**Short exercise:** Write out the lines from the first one through the line containing "Open the asset", both included, as a numbered list without any blank lines.

━━━━━━━━

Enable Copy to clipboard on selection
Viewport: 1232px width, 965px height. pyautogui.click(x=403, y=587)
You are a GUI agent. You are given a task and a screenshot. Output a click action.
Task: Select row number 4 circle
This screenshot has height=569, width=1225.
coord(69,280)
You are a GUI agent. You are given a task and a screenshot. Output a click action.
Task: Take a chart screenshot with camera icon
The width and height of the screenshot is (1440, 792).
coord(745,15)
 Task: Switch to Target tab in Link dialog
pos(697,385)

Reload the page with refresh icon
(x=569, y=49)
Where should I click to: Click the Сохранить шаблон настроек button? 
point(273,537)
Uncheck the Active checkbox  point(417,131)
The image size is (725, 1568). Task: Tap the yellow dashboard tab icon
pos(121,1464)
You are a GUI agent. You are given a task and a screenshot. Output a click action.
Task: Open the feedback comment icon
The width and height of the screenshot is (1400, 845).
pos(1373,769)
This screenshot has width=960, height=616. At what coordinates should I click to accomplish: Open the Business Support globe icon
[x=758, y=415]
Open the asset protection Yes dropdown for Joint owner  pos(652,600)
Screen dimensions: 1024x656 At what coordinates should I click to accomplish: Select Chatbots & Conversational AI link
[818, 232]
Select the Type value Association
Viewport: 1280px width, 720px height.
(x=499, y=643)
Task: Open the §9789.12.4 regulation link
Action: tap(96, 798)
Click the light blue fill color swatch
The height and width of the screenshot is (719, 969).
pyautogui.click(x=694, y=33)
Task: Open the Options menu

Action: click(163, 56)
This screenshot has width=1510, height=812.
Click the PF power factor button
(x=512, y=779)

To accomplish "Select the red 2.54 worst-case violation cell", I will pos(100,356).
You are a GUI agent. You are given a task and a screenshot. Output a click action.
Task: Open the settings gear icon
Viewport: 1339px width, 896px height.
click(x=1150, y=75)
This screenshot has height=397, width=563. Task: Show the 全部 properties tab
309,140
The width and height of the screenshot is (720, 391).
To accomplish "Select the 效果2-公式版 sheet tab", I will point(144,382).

━━━━━━━━

**Response to this exercise:**
1. Enable Copy to clipboard on selection
2. Viewport: 1232px width, 965px height. pyautogui.click(x=403, y=587)
3. You are a GUI agent. You are given a task and a screenshot. Output a click action.
4. Task: Select row number 4 circle
5. This screenshot has height=569, width=1225.
6. coord(69,280)
7. You are a GUI agent. You are given a task and a screenshot. Output a click action.
8. Task: Take a chart screenshot with camera icon
9. The width and height of the screenshot is (1440, 792).
10. coord(745,15)
11.  Task: Switch to Target tab in Link dialog
12. pos(697,385)
13. Reload the page with refresh icon
14. (x=569, y=49)
15. Where should I click to: Click the Сохранить шаблон настроек button? 
16. point(273,537)
17. Uncheck the Active checkbox  point(417,131)
18. The image size is (725, 1568). Task: Tap the yellow dashboard tab icon
19. pos(121,1464)
20. You are a GUI agent. You are given a task and a screenshot. Output a click action.
21. Task: Open the feedback comment icon
22. The width and height of the screenshot is (1400, 845).
23. pos(1373,769)
24. This screenshot has width=960, height=616. At what coordinates should I click to accomplish: Open the Business Support globe icon
25. [x=758, y=415]
26. Open the asset protection Yes dropdown for Joint owner  pos(652,600)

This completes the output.